Peccato però che prendere appuntamento attraverso il portale Prenotafacile risulti inaccessibile, a parte una brevissima finestra di una manciata di minuti alle 9 del mattino. Solo due categorie sono tutelate, perché possono presentarsi direttamente agli sportelli delle associazioni che hanno dato la disponibilità: chi è privo di documenti d'identificazione e chi è considerato fragile perché d’età superiore ai 60 anni o in stato di gravidanza.
Per tutti gli altri la richiesta di asilo è una lotteria quotidiana. Senza contare che restano fuori dalle procedure agevolate anche soggetti che per legge sono portatori di esigenze particolari, come i minori e i relativi nuclei familiari, i portatori di disabilità, le vittime di tratta o di violenza.
“Una situazione che abbiamo più volte denunciato in relazione alla vertenza che ha coinvolto i somministrati delle questure e delle prefetture – ricorda Davide Franceschini, segretario nazionale del Nidil Cgil, la categoria sindacale che tutela i lavoratori atipici -. Si tratta di precari che hanno prestato la propria opera nel settore dei permessi di soggiorno e hanno assicurato un servizio essenziale e necessario alla collettività, riservato a persone che arrivano nel nostro Paese in condizioni di fragilità: il 31 dicembre scorso i loro contratti non sono stati rinnovati. È per questo che il servizio si è arenato, se non proprio bloccato, soprattutto negli uffici del Ministero delle grandi aree metropolitane”.
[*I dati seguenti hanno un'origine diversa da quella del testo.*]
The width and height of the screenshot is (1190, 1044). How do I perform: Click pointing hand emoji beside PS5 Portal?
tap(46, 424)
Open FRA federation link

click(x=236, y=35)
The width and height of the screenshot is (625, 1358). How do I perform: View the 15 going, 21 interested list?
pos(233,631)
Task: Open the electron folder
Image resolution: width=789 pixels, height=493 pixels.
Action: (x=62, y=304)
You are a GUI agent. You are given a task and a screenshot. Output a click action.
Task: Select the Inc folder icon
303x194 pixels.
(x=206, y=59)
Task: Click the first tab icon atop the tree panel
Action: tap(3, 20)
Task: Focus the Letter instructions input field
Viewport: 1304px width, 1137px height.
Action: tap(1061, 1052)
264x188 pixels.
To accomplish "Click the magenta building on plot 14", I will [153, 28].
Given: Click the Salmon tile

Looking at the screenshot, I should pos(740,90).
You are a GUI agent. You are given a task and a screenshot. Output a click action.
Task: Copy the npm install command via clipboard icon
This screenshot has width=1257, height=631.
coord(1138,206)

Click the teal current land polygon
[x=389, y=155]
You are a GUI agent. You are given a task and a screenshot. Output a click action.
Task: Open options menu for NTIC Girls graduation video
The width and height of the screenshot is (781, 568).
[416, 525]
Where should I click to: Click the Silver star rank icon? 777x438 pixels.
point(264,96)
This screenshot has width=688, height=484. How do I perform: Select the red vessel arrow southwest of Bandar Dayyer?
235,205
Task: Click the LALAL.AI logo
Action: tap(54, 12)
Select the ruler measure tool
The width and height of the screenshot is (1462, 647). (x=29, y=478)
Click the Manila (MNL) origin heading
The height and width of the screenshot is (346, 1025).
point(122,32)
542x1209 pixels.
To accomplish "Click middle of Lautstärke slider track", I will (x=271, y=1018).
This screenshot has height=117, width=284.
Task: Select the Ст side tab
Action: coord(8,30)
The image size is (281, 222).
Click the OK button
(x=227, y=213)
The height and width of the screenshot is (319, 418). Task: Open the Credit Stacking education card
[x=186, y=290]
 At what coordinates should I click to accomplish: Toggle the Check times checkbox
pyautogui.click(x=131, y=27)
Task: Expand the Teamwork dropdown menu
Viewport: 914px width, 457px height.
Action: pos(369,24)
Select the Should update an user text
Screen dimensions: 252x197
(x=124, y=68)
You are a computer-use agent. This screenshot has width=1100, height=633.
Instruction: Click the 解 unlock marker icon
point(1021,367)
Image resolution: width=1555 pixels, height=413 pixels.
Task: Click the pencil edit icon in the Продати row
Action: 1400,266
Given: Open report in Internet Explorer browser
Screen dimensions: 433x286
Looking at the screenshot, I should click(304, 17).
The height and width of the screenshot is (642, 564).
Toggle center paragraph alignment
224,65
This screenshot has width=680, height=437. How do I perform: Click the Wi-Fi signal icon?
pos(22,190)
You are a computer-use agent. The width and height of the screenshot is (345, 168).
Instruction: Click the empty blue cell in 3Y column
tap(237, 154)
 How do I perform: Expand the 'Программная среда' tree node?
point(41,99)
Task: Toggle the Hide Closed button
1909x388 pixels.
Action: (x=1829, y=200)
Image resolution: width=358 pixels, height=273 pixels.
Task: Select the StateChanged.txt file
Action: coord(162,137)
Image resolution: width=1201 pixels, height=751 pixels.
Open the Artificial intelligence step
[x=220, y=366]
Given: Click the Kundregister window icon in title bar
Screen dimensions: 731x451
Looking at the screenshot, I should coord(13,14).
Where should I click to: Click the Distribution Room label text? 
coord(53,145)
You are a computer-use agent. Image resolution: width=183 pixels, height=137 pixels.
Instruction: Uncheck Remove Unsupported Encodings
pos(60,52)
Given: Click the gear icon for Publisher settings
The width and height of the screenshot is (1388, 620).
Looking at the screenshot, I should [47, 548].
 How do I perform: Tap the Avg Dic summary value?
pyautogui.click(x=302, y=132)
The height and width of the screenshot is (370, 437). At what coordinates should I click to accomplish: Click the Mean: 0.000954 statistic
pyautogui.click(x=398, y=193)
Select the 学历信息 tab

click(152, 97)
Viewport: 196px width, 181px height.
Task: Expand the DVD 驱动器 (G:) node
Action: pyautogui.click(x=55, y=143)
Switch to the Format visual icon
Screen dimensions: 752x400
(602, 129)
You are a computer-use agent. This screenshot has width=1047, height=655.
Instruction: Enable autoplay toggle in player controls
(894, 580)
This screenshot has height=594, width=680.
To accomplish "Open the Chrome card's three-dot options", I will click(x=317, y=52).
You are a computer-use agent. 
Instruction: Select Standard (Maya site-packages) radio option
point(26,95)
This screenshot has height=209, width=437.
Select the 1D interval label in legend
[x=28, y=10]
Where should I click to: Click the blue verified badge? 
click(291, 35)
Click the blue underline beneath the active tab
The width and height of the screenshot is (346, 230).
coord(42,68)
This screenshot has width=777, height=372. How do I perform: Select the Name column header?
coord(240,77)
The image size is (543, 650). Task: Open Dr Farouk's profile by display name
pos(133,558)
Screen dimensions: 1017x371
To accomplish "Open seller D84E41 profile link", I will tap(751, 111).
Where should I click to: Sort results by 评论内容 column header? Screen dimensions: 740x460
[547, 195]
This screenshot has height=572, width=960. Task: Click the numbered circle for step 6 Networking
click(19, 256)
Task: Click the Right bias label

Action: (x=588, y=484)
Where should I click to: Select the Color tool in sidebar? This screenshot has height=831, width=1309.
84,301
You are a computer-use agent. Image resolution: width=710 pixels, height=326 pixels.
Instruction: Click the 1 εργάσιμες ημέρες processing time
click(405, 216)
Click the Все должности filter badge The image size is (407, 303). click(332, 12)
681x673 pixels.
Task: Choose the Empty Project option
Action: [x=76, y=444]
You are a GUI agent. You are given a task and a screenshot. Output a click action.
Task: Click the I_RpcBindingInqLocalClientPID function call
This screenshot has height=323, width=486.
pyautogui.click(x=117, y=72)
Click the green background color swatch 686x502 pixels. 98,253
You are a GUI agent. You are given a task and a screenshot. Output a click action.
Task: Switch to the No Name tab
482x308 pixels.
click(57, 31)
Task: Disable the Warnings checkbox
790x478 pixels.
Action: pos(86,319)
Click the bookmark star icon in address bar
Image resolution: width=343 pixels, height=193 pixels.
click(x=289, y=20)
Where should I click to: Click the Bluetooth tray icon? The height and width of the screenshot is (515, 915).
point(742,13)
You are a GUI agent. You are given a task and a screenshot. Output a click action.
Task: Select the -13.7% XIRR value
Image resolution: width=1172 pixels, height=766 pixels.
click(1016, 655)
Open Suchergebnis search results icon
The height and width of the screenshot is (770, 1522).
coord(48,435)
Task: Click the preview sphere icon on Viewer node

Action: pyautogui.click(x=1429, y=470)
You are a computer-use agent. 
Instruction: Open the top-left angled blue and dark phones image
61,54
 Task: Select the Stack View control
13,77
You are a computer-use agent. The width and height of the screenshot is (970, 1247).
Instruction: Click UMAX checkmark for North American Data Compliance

Secondo il sindacalista le difficoltà denunciate dalle associazioni sono la somma di diversi fattori: alle pratiche di emersione arretrate, il cui iter si è fermato con l’uscita del personale, si sono sommati il lavoro ordinario e quello del decreto flussi. “Di conseguenza, tutto il servizio si è inchiodato – afferma Franceschini -. Dopo le nostre proteste è stato fatto un nuovo avviso di gara, le agenzie per il lavoro hanno presentato le offerte, tra non molto dovrebbe arrivare l’assegnazione del bando per il quale saranno impiegate circa 1200 persone. Diciamo che prima di giugno le attività non riprenderanno”.
Anche senza la cosiddetta clausola sociale, con molta probabilità e per motivi di opportunità verranno assunti gli stessi professionisti che negli ultimi due anni si sono occupati del servizio, ma il problema resta, per i lavoratori come per i migranti, cioè l’utenza: i contratti saranno di sei mesi, prorogabili per altri sei. E dopo, che cosa succederà?
“Se gli operatori della questura preposti al trattamento delle pratiche per la domanda di asilo non aumentano, la quantità totale delle richieste di registrazione non può variare e quindi il diritto di richiedere protezione internazionale non può essere garantito – avvertono le associazioni milanesi -. Senza provvedimenti strutturali il numero degli esclusi rimane lo stesso. Unica differenza rispetto a prima: non è più visibile a tutti, ma confinato all’invisibilità della procedura on line, con il rischio che aumentino il livelli di discrezionalità del procedimento”.